▶ **STATED TASK**:
Pull out the rows below, from the start through the line containing "(x=745, y=140)", and reproduce those lines word for word.

[Item position rows]
#####

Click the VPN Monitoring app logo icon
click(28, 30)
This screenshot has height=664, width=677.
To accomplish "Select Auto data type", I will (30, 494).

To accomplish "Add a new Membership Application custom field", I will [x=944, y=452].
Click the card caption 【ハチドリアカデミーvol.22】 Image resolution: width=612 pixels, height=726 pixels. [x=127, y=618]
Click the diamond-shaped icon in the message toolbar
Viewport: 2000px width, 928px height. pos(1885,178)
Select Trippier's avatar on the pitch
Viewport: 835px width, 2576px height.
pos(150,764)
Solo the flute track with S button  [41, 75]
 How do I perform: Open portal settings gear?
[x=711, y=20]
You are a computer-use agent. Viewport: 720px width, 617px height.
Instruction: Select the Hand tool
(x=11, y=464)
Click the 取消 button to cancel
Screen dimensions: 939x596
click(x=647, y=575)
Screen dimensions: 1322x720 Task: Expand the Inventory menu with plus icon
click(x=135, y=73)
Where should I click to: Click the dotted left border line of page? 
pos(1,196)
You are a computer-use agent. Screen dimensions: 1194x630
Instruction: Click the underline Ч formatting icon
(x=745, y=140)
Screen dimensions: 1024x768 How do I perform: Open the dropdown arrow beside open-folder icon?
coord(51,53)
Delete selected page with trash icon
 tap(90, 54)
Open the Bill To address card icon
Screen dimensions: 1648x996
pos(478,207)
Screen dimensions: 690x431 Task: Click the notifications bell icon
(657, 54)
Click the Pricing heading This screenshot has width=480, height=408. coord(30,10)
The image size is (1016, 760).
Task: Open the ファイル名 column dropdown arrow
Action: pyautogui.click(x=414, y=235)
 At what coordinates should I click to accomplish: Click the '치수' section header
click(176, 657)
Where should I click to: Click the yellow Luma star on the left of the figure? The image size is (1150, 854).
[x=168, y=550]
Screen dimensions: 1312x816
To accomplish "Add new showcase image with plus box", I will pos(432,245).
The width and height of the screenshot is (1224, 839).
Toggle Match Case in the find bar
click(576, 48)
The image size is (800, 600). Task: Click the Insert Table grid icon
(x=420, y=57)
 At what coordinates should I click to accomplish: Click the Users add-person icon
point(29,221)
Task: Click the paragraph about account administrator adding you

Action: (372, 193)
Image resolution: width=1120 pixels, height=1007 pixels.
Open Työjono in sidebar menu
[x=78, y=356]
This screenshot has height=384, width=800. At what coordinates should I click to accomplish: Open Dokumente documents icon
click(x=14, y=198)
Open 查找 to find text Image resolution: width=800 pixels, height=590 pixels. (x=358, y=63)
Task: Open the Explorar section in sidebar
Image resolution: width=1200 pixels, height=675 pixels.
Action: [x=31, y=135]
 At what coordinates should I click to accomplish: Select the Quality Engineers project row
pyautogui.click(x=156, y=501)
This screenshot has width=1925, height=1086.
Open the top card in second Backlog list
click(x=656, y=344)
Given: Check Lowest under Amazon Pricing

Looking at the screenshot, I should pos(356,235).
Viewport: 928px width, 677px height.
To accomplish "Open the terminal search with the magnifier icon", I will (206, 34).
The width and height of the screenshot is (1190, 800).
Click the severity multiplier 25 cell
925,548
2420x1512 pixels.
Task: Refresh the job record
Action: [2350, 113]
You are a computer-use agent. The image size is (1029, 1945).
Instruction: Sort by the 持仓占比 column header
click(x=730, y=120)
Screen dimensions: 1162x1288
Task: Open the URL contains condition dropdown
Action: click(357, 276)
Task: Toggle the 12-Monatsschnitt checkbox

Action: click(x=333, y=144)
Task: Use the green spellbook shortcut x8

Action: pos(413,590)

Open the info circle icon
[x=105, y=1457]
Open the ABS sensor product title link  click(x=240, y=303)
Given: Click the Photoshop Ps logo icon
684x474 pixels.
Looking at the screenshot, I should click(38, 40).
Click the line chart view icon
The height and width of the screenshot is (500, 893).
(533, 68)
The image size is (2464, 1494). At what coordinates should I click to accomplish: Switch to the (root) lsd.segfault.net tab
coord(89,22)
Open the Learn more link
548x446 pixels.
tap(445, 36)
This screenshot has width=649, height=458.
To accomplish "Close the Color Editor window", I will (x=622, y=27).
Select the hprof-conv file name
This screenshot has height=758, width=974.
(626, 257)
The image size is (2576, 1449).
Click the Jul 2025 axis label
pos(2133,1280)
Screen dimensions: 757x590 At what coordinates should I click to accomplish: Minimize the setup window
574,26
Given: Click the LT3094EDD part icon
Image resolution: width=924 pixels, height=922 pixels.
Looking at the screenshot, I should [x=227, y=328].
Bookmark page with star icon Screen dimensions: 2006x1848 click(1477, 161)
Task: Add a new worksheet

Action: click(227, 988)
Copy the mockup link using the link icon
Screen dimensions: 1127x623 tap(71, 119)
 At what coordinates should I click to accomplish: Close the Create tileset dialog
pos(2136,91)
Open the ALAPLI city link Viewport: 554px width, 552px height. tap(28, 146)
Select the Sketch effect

#####

▶ **WORKED SOLUTION**:
Click the VPN Monitoring app logo icon
click(28, 30)
This screenshot has height=664, width=677.
To accomplish "Select Auto data type", I will (30, 494).

To accomplish "Add a new Membership Application custom field", I will [x=944, y=452].
Click the card caption 【ハチドリアカデミーvol.22】 Image resolution: width=612 pixels, height=726 pixels. [x=127, y=618]
Click the diamond-shaped icon in the message toolbar
Viewport: 2000px width, 928px height. pos(1885,178)
Select Trippier's avatar on the pitch
Viewport: 835px width, 2576px height.
pos(150,764)
Solo the flute track with S button  [41, 75]
 How do I perform: Open portal settings gear?
[x=711, y=20]
You are a computer-use agent. Viewport: 720px width, 617px height.
Instruction: Select the Hand tool
(x=11, y=464)
Click the 取消 button to cancel
Screen dimensions: 939x596
click(x=647, y=575)
Screen dimensions: 1322x720 Task: Expand the Inventory menu with plus icon
click(x=135, y=73)
Where should I click to: Click the dotted left border line of page? 
pos(1,196)
You are a computer-use agent. Screen dimensions: 1194x630
Instruction: Click the underline Ч formatting icon
(x=745, y=140)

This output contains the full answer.